Une tout autre piste explorée est celle suivie depuis une vingtaine d’années par Martin Schwab, président du Centre de neurosciences à Zurich. Dans l’enveloppe des fibres nerveuses de la moelle épinière et du cerveau, le chercheur et ses collègues ont en effet découvert qu’il existait une protéine qui empêche normalement la croissance des nerfs. Ils l’ont appelée «Nogo» (que l’on pourrait traduire par «ne fonctionne pas»). Les scientifiques zurichois ont alors élaboré une substance «anti-Nogo» qui bloque ce frein et permet ainsi aux nerfs de se régénérer. «Les tout premiers essais cliniques offrent des résultats concluants», commente Stephanie Clarke. Ilsmontrent aussi que, contrairement à ce que l’on a cru pendant longtemps, les lésions de la moelle épinière ne sont pas forcément irréversibles. C’est une très bonne nouvelle, qui laisse poindre à l’horizon des retombées cliniques.
Ils font marcher des rats paraplégiques
Avancée
Des rats paraplégiques remarchent! Ce résultat, publié par des chercheurs de l’EPFL dans la revue Science, en juin 2012, a fait grand bruit dans le monde entier. Il est vrai que l’étude menée par Grégoire Courtine, directeur du Centre de neuroprothèses, et ses collègues était une première.
Après avoir lésé la moelle épinière des rongeurs pour les paralyser, les chercheurs leur ont appliqué deux types de stimulations pour activer les fibres médullaires situées au-dessous de la lésion. Ils leur ont d’abord injecté un cocktail de molécules pharmacologiques, puis ont envoyé des impulsions électriques par l’intermédiaire d’électrodes implantées dans leur moelle épinière.
Les rats étaient aussi soutenus par un harnais robotisé qui les soulevait légèrement et les soulageait de leur poids. Toutefois, ce dispositif, «ne les aidait pas à avancer: si les animaux restaient statiques, le robot ne bougeait pas non plus», explique Rubia van den Brand, chercheuse au Centre de neuroprothèses. Soumis à ce traitement et à ce programme d’entraînement, les rongeurs ont finalement réussi à remarcher de manière volontaire. Mieux encore: les expérimentateurs ont constaté que «des connexions avaient repoussé dans leur moelle épinière, grâce à la grande capacité des fibres restées intactes à se réorganiser, ainsi que dans leur cerveau», précise la chercheuse.

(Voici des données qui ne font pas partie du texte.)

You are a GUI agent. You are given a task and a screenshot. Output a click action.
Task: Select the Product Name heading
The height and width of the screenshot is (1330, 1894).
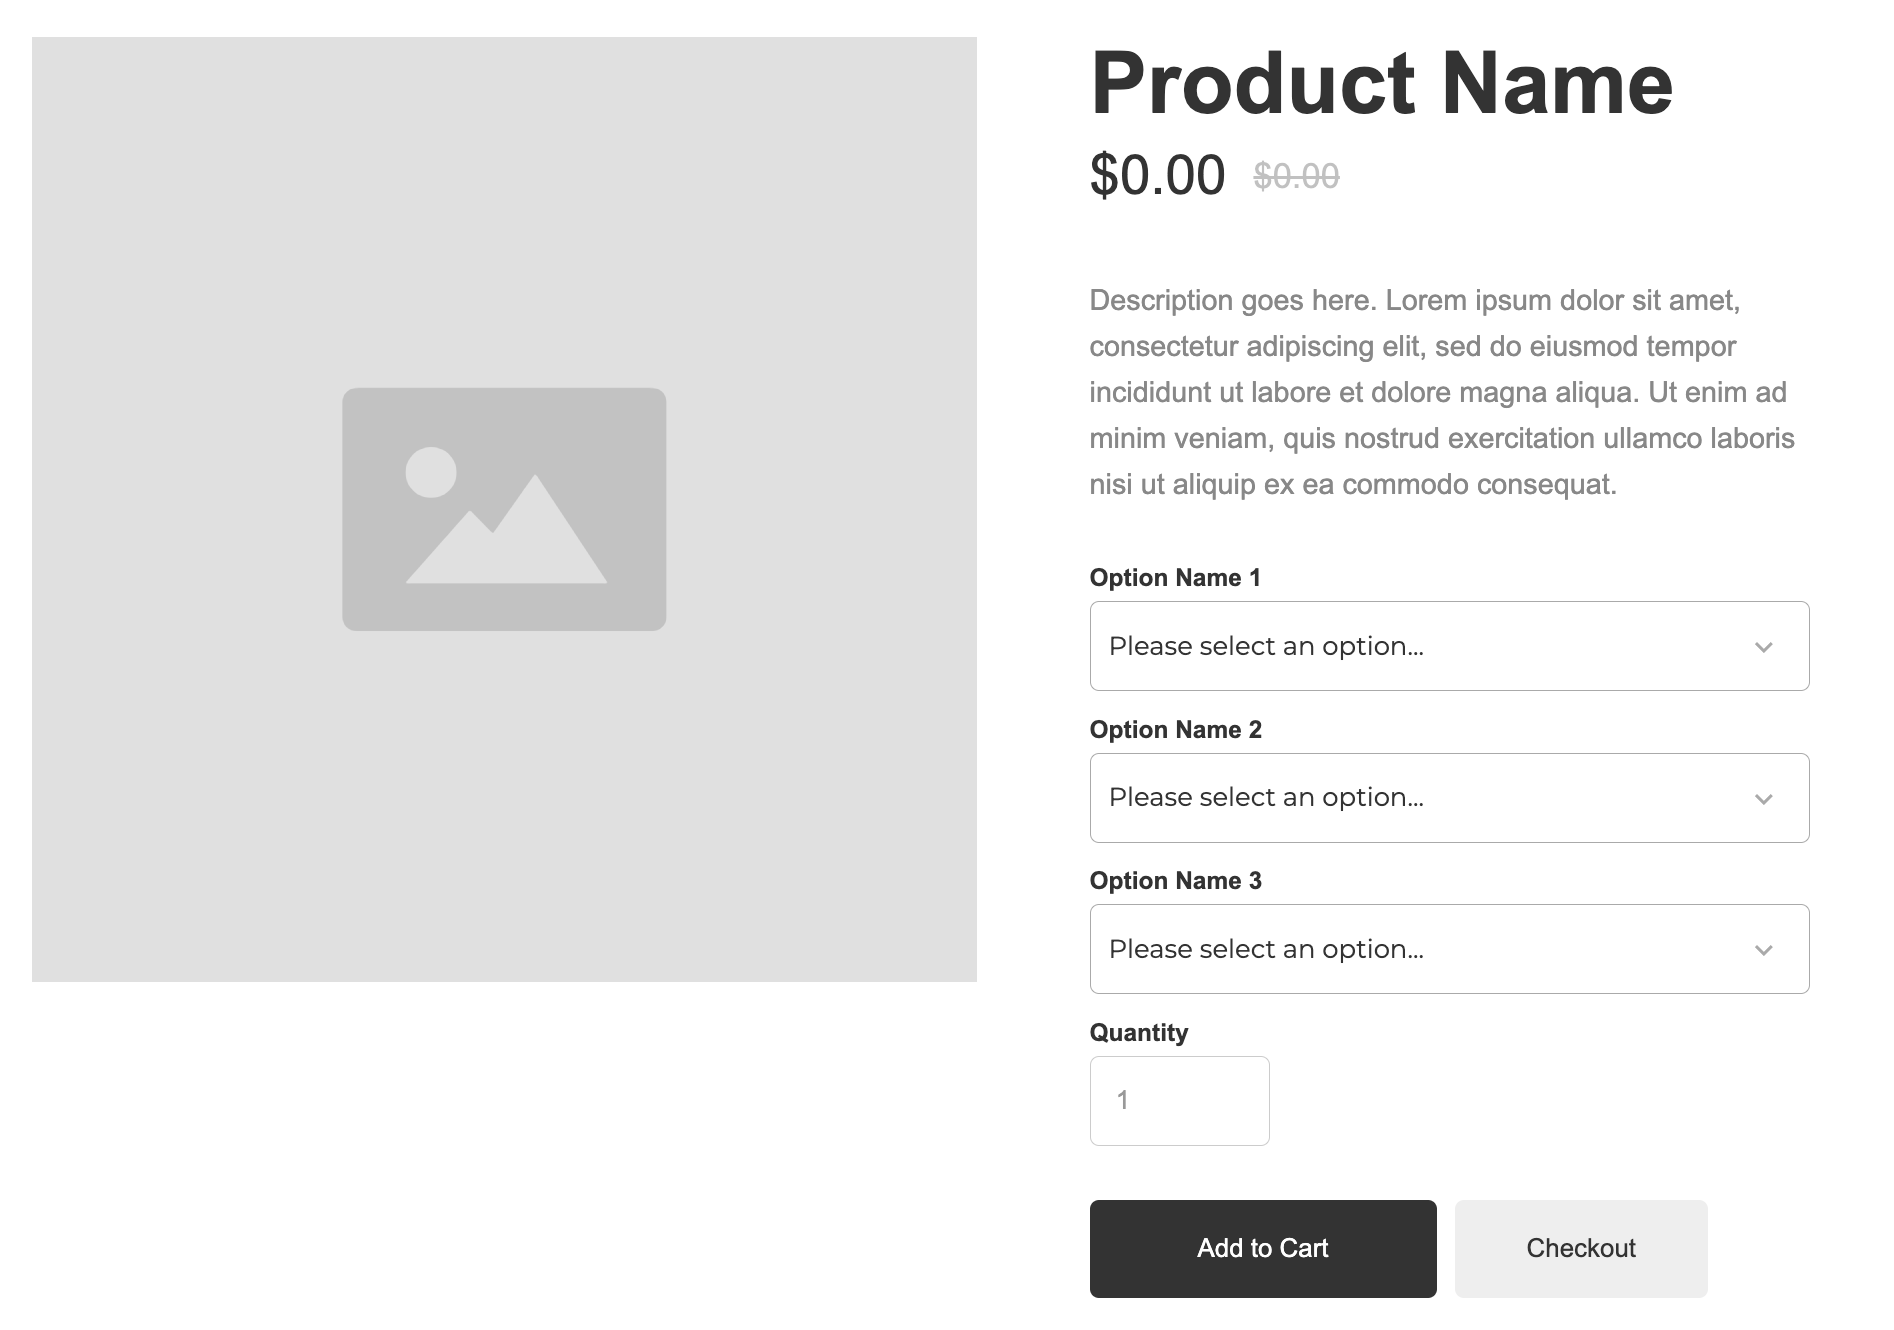pos(1381,84)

L’équipe de l’EPFL a bon espoir de pouvoir appliquer cette méthode aux personnes paraplégiques. C’est pour cette raison qu’elle envisage de mener ses premiers essais cliniques. En collaboration avec le CHUV et la Suva, les chercheurs prévoient d’utiliser leur robot, combiné à l’électrostimulation, pour rééduquer un petit groupe de patients. Ces tests pourraient être lancés «prochainement», conclut Rubia van den Brand.